Bulgarian Communist Party
Българска Комунистическа Партия Bâlgarska Komunisticheska Partiya |
|
---|---|
First leader | Dimitar Blagoev |
Last leader | Alexander Lilov |
Founded | 1919 |
Dissolved | 3 April 1990 |
Split from | Bulgarian Workers' Social Democratic Party |
Succeeded by | Bulgarian Socialist Party |
Headquarters | Sofia |
Newspaper | Rabotnichesko Delo |
Youth wing | Workers Youth League |
Armed wing | Military organisation of BCP |
Ideology |
Communism Marxism–Leninism |
European affiliation | Balkan Communist Federation (1921–1939) |
International affiliation | Comintern (1919–1943), Cominform (1948–1956) |
Colours | Red, White |
Anthem | The Internationale |
The Bulgarian Communist Party (BCP) (Българска Комунистическа Партия, Bâlgarska Komunisticheska Partiya; БКП, BKP) was the Communist and Marxist-Leninist ruling party of the People's Republic of Bulgaria from 1946 until 1989 when the country ceased to be a communist state. The Bulgarian Communist Party had dominated the Fatherland Front coalition that took power in 1944, late in World War II, after it led a coup against Bulgaria's tsarist regime in conjunction with the Red Army's crossing the border. It controlled its armed forces, the Bulgarian People's Army.

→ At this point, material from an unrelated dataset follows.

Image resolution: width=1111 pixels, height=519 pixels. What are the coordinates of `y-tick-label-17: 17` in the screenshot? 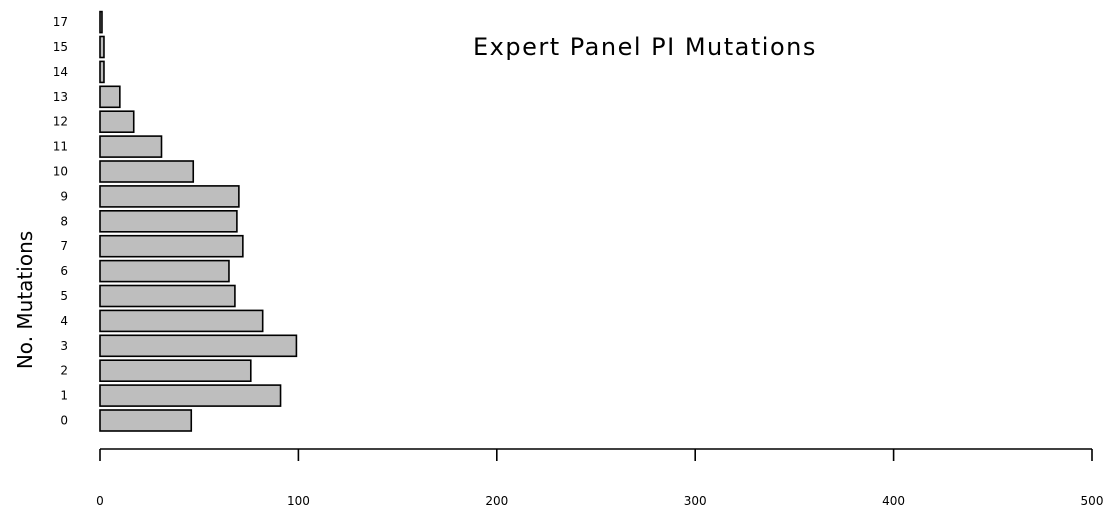 It's located at (60, 22).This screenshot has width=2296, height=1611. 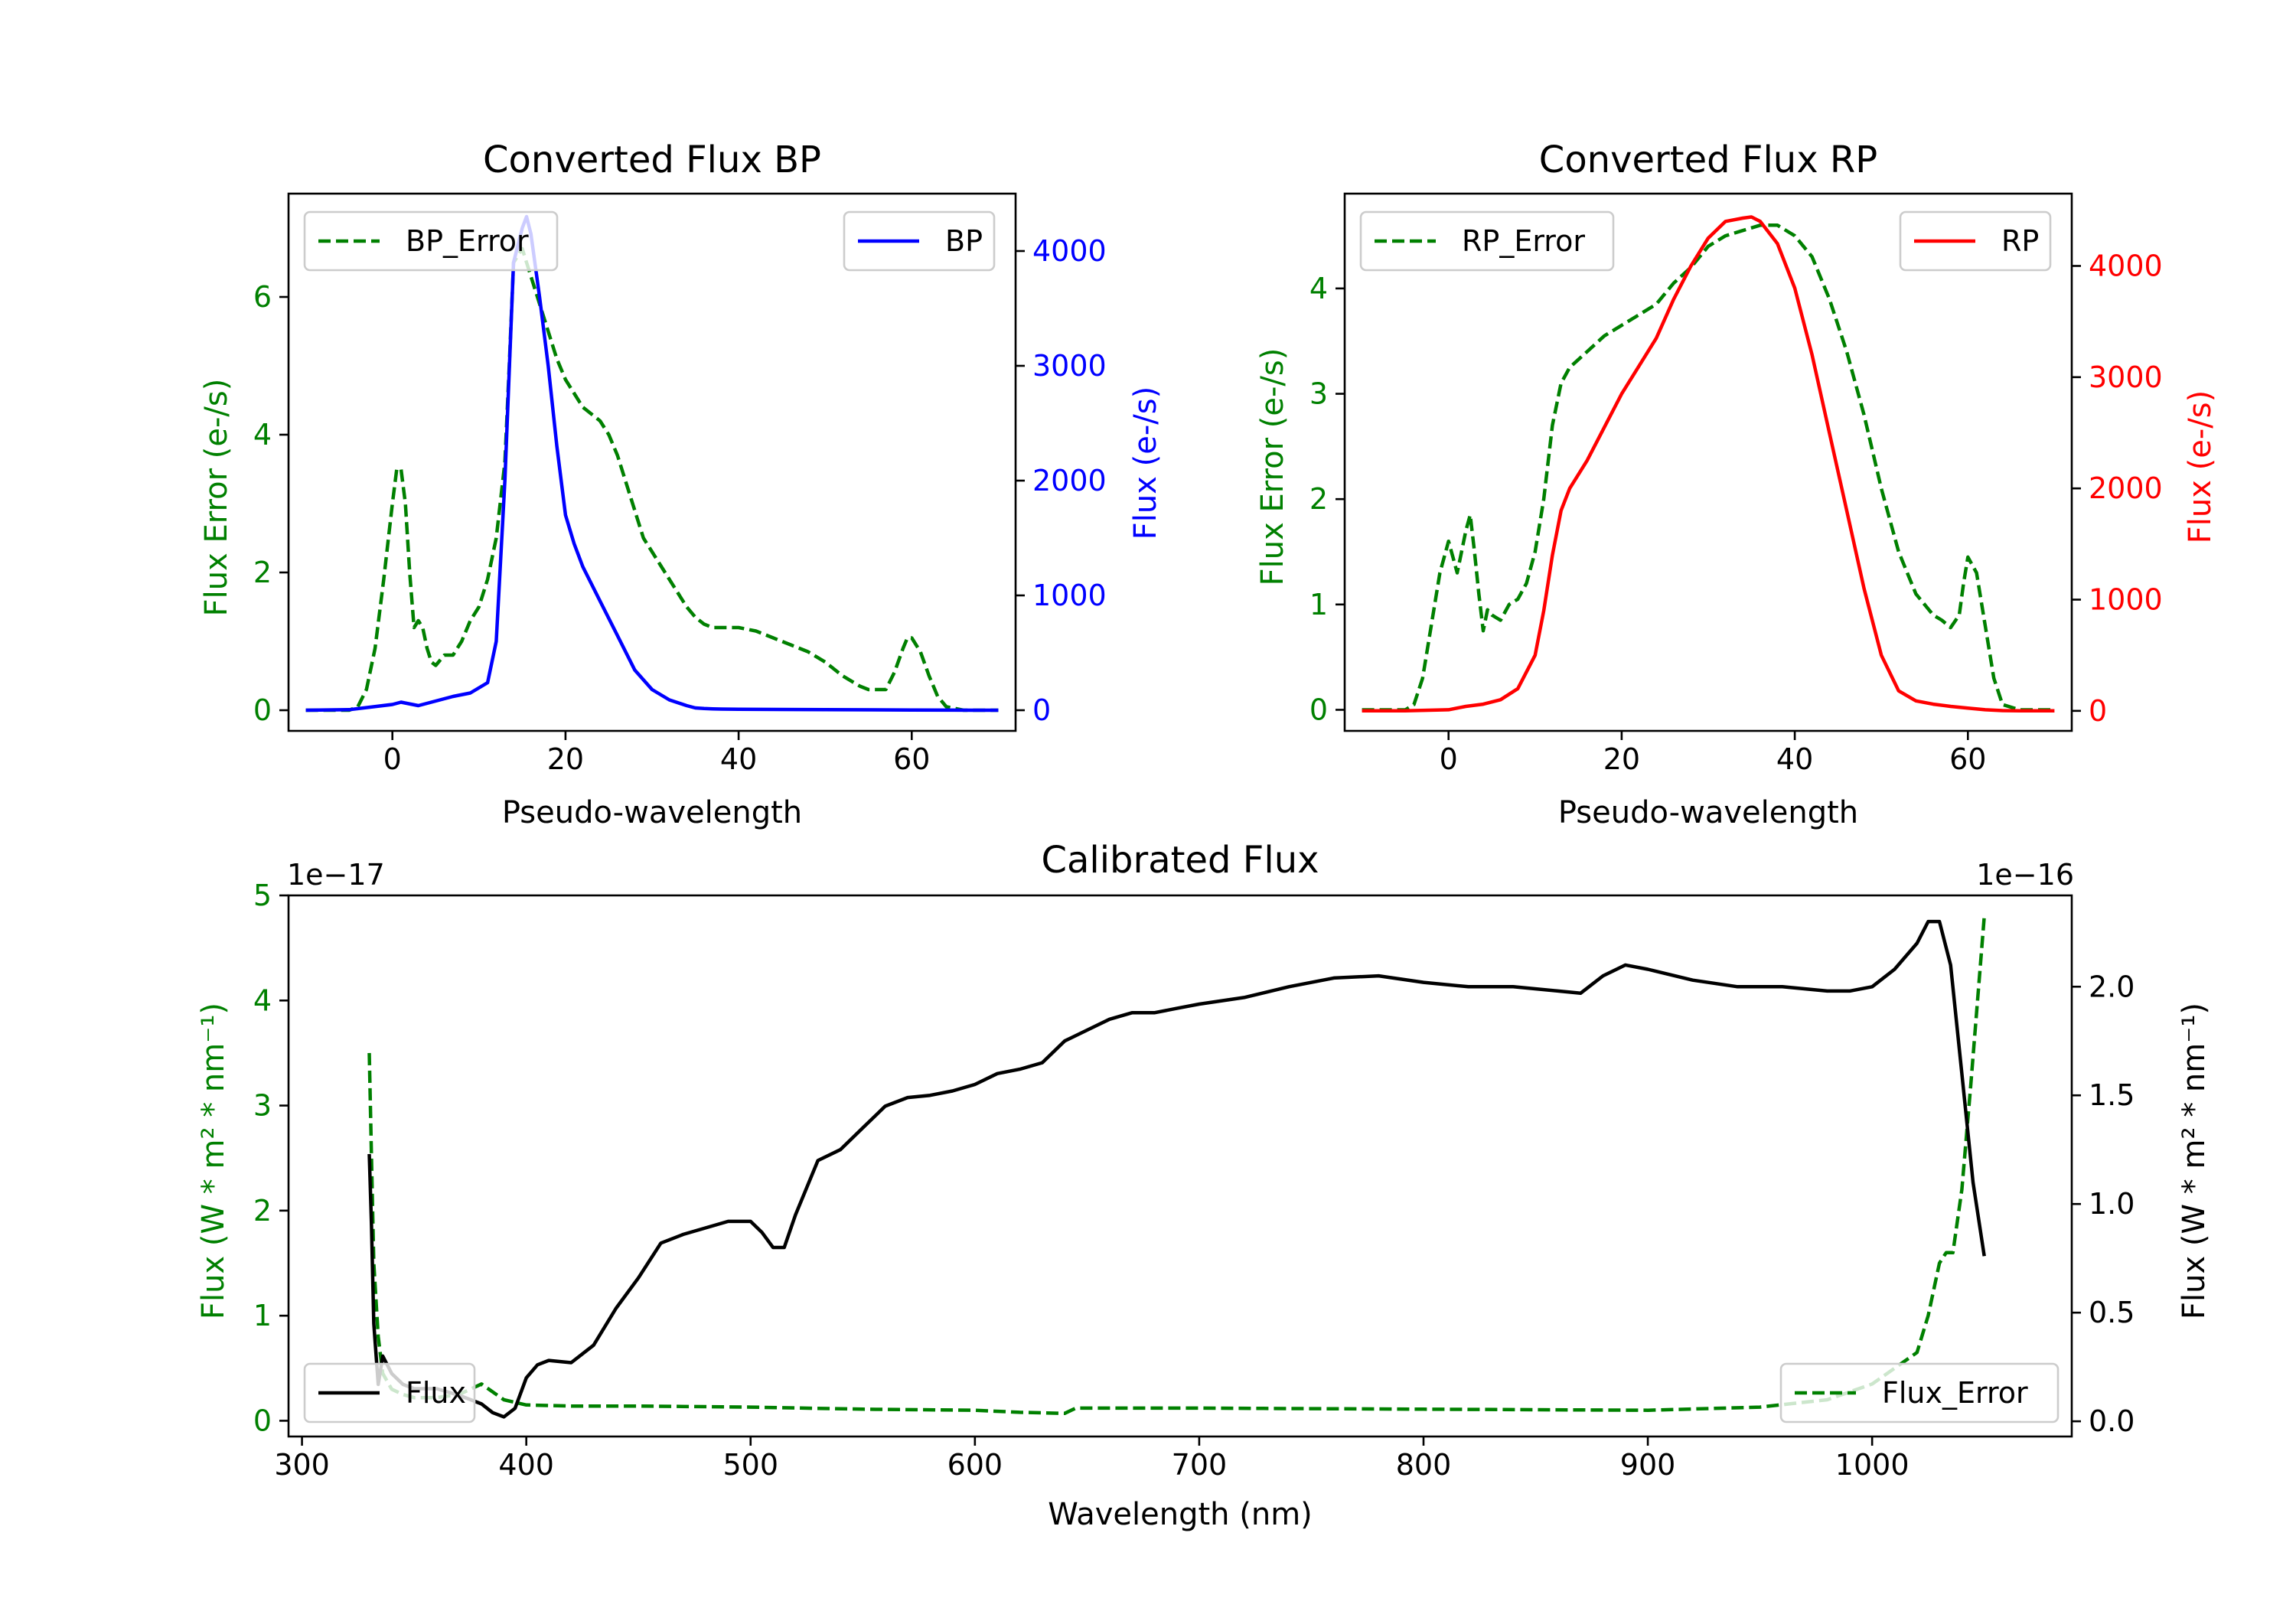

The party was organized on the basis of democratic centralism a principle introduced by Marxist scholar Vladimir Lenin which entails democratic and open discussion on policy on the condition of unity in upholding the agreed upon policies. The highest body of the BCP was the Party Congress, convened every fifth year. When the Party Congress was not in session, the Central Committee was the highest body, but since the body meets normally only once a year, most duties and responsibilities are vested in the Politburo and its Standing Committee. The party's leader has held the offices of General Secretary.
BCP was committed to Marxism-Leninism, an ideology consisted of the writings of the German philosopher Karl Marx and Lenin that was introduced in 1929 by Joseph Stalin in which the industries in Bulgaria were nationalized and a planned economy was implemented. In the 1960s, the BCP announced some economic reforms, which allowed the free sale of production that exceeded planned amounts. After Soviet leader Mikhail Gorbachev took power in 1985, the BCP underwent political and economic liberalization which promptly liquidated the party and abolished the Bulgarian communist state completely.